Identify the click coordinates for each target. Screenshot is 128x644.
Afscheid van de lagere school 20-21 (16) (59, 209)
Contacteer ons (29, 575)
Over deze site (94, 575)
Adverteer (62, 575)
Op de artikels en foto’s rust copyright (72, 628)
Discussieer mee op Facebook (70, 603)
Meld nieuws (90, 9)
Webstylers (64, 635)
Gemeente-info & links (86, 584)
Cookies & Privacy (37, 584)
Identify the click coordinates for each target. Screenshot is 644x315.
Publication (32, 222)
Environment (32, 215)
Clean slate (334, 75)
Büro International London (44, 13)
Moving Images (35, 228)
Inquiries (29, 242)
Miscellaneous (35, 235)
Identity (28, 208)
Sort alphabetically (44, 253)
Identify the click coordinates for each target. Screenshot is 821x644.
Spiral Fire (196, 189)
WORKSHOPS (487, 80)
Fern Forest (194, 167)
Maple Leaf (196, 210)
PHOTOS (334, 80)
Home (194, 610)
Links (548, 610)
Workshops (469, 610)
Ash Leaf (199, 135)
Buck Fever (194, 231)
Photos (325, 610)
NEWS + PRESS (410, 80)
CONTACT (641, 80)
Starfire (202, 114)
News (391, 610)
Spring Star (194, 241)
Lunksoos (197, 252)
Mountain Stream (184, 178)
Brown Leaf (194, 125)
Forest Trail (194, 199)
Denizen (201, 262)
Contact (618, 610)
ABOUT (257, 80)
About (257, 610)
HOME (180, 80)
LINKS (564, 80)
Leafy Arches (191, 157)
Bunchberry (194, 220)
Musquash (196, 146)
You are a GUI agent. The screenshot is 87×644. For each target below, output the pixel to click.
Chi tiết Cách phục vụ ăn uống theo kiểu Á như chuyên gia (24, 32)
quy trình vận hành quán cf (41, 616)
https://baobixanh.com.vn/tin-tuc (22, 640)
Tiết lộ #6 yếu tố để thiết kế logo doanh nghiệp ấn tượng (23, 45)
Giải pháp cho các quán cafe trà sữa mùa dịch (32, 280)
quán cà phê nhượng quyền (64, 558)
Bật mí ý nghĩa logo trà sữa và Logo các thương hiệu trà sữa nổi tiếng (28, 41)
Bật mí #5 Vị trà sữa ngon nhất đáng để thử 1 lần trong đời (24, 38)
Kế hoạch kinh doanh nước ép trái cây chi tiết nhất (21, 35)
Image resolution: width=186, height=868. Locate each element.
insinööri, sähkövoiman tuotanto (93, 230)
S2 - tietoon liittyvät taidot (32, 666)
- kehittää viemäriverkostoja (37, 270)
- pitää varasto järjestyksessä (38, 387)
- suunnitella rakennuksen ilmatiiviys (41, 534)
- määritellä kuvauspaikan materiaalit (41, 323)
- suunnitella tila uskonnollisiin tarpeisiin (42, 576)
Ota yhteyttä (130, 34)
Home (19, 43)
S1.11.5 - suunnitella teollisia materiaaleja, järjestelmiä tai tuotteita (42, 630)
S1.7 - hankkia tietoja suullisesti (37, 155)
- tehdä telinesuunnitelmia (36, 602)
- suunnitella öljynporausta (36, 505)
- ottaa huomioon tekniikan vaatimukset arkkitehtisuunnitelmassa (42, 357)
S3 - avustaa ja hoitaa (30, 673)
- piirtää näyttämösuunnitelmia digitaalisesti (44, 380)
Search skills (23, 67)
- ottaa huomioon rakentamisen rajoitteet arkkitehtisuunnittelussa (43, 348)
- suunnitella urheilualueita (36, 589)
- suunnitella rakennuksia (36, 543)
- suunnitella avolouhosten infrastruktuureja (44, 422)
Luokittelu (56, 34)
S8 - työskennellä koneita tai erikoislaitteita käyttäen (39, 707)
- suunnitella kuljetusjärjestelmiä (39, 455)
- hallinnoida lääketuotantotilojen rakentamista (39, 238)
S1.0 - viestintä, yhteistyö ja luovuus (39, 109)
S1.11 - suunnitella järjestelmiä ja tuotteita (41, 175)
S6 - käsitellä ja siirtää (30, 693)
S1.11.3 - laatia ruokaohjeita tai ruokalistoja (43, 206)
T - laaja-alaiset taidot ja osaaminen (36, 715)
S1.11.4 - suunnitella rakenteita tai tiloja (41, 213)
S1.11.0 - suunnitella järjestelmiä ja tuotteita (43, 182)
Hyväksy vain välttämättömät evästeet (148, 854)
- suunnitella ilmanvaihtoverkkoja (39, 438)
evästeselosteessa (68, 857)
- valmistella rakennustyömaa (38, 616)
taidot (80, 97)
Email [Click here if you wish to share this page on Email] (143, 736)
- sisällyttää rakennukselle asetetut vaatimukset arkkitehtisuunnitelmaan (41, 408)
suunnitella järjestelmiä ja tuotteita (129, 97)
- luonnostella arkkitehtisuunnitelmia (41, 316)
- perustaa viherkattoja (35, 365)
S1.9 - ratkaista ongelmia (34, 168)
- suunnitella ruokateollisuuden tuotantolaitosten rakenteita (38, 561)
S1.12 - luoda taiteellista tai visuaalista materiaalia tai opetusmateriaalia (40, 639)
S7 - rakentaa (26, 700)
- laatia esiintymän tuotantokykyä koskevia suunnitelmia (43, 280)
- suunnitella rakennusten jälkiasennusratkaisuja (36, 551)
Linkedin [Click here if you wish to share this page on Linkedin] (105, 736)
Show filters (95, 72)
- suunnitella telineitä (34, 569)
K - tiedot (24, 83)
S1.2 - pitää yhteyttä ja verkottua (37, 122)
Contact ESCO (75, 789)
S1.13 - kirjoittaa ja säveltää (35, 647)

Short exercise: Return every line of the data above that contains the string "logo", copying each one in full.

Result of the task:
Tiết lộ #6 yếu tố để thiết kế logo doanh nghiệp ấn tượng (23, 45)
Bật mí ý nghĩa logo trà sữa và Logo các thương hiệu trà sữa nổi tiếng (28, 41)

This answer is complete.